The desiccation process is the key issue of the pole 2; therefore a great effort is made for the modelization of all the components allowing the drying of humid air. This pool has already carried out the validation of a TRNSYS model for the desiccant exchanger (TYPE 882) and another new model, describing the behaviour of a desiccant wheel has been created. It is now possible to propose a simulation of the whole desiccant installation coupled with a building.

4.2. Pole 3

The first results for the pool 3 focus on the simulation of the absorption facilities with EnergyPlus and Simspark. The modelling under EnergyPlus is made following three steps: the first one is to simulate the building without considering the cooling installation in order to validate the physical description of the building. In a second step, the solar cooling installation is modelled considering the solar loop, the storages, the cooling tower and the absorption machine. The last step is to propose a coupling between all this components. However some problems relating to the simulation of the absorption machine connected to the solar collectors still remain. The solution would be to move to the SIMSPARK simulation environment. Two partners of the project have undertaken this work and it should be completed very soon. The first experimental results obtained on the RAFSOL installation show that some modifications can be proposed to reduce the energy consumption of the auxiliaries and consequently improvement of the COP can be achieved.

4.3. Pole 4

The simulation of the thermo chemical installation requires the description of nine main components. Three 3 elements remain to be integrated into the global model before considering the control strategy of the plant. This modelling describes the thermochemical unsteady process thanks to the Gibbs equation systems. As the model includes entropy and exergy calculation for each

component, it is possible to carry out second law analysis and to optimize the process. The experimental facility is used to validate the model and to identify the phenomenological parameters. Moreover, the analysis of the experimental sequences during summer 2007 leads to several improvements of the instrumentation and the control command.

4. Conclusion

This study of the various solar cooling technologies is needed to better understand and control the functioning of these complex processes in order to ensure satisfactory comfort conditions in buildings despite the instability of the energy resource. By providing tools to help design and optimization of the installation, it will be possible to significantly reduce implementation costs and remove a barrier to the widespread dissemination of this technology.

References

[1] M. Clausse, Y. Perigaud, F. Meunier, F. Boudehenn, H. Demasles, (2007). Experimental characterisation of a novel adsorber heat exchanger for dessicant cooling applications. Proceeding of the 22nd IIR International Congress of Refrigeration, august 21th/26th , Beijing, China.

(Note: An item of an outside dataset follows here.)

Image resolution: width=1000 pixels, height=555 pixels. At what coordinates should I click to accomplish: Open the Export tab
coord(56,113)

[2] H. Demasles, F. Boudehenn, M. Clausse, (2007). Numerical and experimental studies of a novel adsorber heat exchanger for desiccant solar air conditioning. Proceeding of the 2nd International Conference Solar Air-Conditioning, October 18th/19th, Tarragona, Spain.

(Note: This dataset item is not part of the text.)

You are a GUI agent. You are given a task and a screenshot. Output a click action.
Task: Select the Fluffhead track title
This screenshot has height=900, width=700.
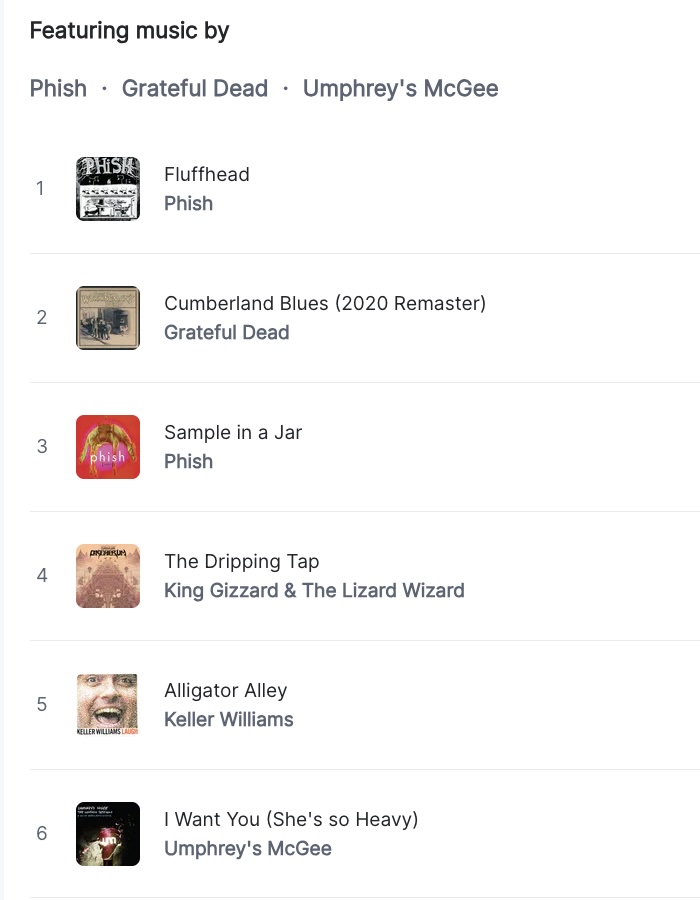pos(207,174)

[3] M. Pons, (2008). Bases for second law analyses of solar-powered systems, Part 2: the external temperature. , ECOS-2008 21st Int. Conf. on Efficiency, Cost, Optimization, Simulation & Environmental Impact of Energy Systems, Krakow, POLAND, June 24-27 2008, 2008.

[4] M. Pons, (2008). Bases for second law analyses of solar-powered systems, Part 1: the exergy of solar radiation. , ECOS-2008 21st Int. Conf. on Efficiency, Cost, Optimization, Simulation & Environmental Impact of Energy Systems, Krakow, POLAND, June 24-27 2008, 2008.

[5] M. Pons, (2008). Exergie en environnement reel pour la climatisation solaire. Congres Frangais de Thermique, SFT 2008, Toulouse, 3-6 juin 2008.